§ 文档正文:
============================================================

我们以粳稻日本晴为受体、优良紫鞘恢复系R225为供体通过高代回交和分子标记辅助选择, 鉴定了一个紫鞘水稻染色体片段代换系Z519。目前, 在水稻中, 分子定位的紫鞘基因还较少, 如位于第1染色体的PSH1(t)[16]、第6染色体的PSH(t)[17]OsC1[15]及第11染色体的OsA1[15]。图位克隆的仅有OsC1OsA1[15]。此外, 2个水稻紫叶的候选基因OsB1OsB2是以玉米的B基因序列作探针被同源克隆的[18]。这些研究为揭示花青素分子调控途径奠定了良好基础, 但还远远不够, 鉴定新的水稻花青素相关基因, 对深入理解花青素调控网络有重要意义。

本文进一步对该紫鞘染色体片段代换系Z519进行分子鉴定、形态分析、生理生化和重要农艺性状评价; 对该紫鞘性状进行遗传分析、基因定位和候选基因分析。研究结果对该紫鞘基因克隆和花青素调控途径的分子机制研究有重要意义。

1 材料与方法
1.1 试验材料与田间种植

水稻染色体代换系片段Z519是以日本晴为受体亲本、西南大学水稻研究所自主选育的优良紫鞘恢复系R225为供体亲本, 经连续回交和自交并通过表型和分子标记选择, 在BC3F7获得的遗传稳定的紫鞘染色体片段代换系。

用于遗传分析和基因定位的材料是以日本晴和Z519杂交产生的F1和F2隐性群体。

2014年3月8日, 将日本晴、Z519和F2种植于重庆西南大学实验基地育苗。4月15日移栽, 各栽亲本30株及F2全部。每行栽10株, 行、株距分别为26.4 cm和16.5 cm, 常规管理。

1.2 试验方法

1.2.1 Z519代换片段鉴定 以绿鞘日本晴和紫鞘R225有多态性的253个多态性标记[19]从BC2F1开始进行分子标记和表型双重选择。2013年在BC3F4的Z120中发现绿鞘株(8株)与紫鞘株(21株)的比例接近1∶ 3, 收获5株紫鞘株, 连续自交, 然后从每个株系取20株进行分子标记辅助选择, 在BC3F7选出了纯合紫鞘染色体代换系片段Z519。在分子标记筛选的过程中, 当某一标记的带型与受体亲本日本晴带型一致时, 则认为该DNA片段来自受体亲本日本晴的基因组; 当某一标记的带型与供体亲本R225带型一致时, 则认为该DNA片段来自供体亲本R225的基因组; 当连续几个标记的带型与供体亲本一致时, 则认为该段为一个代换片段。参照Paterson等[20]方法计算代换片段的长度。

============================================================

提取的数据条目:
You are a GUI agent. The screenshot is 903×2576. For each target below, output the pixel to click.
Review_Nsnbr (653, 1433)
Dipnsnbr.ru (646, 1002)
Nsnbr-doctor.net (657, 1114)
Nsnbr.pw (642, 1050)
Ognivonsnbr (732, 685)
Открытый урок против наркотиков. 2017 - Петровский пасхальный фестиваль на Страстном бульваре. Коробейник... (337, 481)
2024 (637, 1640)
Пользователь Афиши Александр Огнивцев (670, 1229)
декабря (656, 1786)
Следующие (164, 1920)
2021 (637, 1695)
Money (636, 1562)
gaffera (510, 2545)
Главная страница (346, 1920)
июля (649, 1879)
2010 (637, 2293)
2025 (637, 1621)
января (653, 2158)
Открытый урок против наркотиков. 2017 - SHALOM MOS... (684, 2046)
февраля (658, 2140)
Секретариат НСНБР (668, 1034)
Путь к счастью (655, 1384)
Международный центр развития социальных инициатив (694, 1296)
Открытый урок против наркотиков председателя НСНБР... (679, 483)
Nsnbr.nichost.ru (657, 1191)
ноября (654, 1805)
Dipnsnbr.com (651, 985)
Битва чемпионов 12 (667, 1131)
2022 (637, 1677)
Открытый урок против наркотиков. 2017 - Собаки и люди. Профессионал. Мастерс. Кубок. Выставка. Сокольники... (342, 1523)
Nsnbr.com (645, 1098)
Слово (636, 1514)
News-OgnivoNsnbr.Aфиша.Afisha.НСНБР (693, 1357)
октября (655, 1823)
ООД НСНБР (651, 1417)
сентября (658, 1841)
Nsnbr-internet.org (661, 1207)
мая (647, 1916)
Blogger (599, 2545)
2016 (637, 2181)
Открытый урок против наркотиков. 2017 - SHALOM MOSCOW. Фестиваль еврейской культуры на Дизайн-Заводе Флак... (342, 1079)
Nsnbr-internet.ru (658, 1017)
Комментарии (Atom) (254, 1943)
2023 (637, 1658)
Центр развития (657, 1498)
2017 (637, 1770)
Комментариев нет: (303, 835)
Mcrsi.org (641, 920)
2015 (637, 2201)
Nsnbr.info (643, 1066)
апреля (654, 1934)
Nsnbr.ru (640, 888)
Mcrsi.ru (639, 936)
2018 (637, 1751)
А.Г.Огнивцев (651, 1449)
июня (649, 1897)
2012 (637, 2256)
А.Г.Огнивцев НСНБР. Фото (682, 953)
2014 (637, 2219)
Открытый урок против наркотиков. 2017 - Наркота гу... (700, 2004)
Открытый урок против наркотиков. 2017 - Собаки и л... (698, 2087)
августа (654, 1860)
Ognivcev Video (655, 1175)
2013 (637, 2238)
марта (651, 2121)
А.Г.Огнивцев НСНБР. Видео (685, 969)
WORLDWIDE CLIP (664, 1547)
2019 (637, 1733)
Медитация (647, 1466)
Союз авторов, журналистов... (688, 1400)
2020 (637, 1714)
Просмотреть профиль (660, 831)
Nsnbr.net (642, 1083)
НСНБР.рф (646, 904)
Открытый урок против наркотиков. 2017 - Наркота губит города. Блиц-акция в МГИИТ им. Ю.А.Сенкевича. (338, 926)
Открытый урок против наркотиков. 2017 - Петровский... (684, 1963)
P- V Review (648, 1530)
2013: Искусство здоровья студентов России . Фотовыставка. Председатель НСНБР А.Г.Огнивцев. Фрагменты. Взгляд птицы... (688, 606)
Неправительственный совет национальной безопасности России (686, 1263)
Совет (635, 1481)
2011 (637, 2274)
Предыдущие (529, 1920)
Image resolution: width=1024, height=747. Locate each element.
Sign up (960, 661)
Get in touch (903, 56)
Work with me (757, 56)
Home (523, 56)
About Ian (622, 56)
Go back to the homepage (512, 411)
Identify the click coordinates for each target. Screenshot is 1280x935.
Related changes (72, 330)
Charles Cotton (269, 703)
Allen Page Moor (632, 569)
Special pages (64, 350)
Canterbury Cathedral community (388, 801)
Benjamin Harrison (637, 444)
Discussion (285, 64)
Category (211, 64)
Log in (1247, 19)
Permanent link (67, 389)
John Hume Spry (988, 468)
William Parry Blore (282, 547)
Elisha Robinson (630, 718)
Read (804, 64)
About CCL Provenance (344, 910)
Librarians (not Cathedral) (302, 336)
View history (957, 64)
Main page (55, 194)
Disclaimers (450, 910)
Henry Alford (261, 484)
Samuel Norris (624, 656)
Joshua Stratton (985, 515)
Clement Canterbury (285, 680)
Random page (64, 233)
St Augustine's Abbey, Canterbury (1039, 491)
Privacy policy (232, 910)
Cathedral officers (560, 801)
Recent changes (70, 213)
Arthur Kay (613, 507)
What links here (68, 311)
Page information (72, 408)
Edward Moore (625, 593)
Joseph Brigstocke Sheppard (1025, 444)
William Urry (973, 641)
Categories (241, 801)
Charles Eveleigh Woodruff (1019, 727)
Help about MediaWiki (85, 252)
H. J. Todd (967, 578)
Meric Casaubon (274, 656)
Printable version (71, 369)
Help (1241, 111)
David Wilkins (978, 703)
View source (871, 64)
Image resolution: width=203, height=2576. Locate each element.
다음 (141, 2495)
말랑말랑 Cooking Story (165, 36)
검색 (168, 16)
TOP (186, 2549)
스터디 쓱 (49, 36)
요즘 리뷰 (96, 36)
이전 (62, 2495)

============================================================

接着关于紫鞘水稻代换系Z519的正文，从最后一句之后往下续写。

§ 任务结果:
1.2.2 农艺性状分析 成熟后, 分别取日本晴和Z519中间行的10株考查其株高、有效穗数、主穗长、主穗实粒数、主穗总粒数、结实率和千粒重等农艺性状, 然后进行t测验统计分析。

1.2.3 叶绿素及花青素含量测定 在抽穗期分别取日本晴和Z519各10株的剑叶和叶鞘, 按邹琦方法测定叶绿素含量[21]; 按于晓南等方法测定花青素含量[22]

1.2.4 分子定位 以日本晴/Z519的F2分离群体的276株隐性(绿鞘)株作为定位群体。选用16个代换片段中效果较好的标记对F2群体的30个绿鞘株进行基因连锁分析, 当发现某一标记与紫鞘基因可能连锁时, 用F2群体中的10株绿鞘单株和10株紫鞘单株进一步验证。当证明确实存在连锁时, 扩大群体, 用这一代换片段上的所有标记进行定位。

采用碱煮法[23]提取用于基因定位的F2单株DNA, 采用CTAB法[24]提取亲本DNA。PCR反应体系和10%非变性聚丙烯酰胺凝胶电泳及快速银染方法与向佳等方法相同[23]。将具有日本晴带型的单株记为A, 具有Z519带型的单株记为B, 具有双亲带型的单株记为H。用MapMaker 3.0进行数据分析和作图, 用Kosambi函数将重组率转化为遗传距离。

1.2.5 候选基因预测与测序 在水稻自动释义数据库(RAD)(http://ricegaas.dna.affrc.go.jp/rgadb/)和水稻释义计划数据库(RAP-DB)(http://rapdb.dna.affrc. go.jp/)中, 查询精细定位区间内所有基因信息。与Gramene (http://www.gramene.org/rice_mutant/)中查询的基因信息比对, 结合基因预测功能, 筛选候选基因。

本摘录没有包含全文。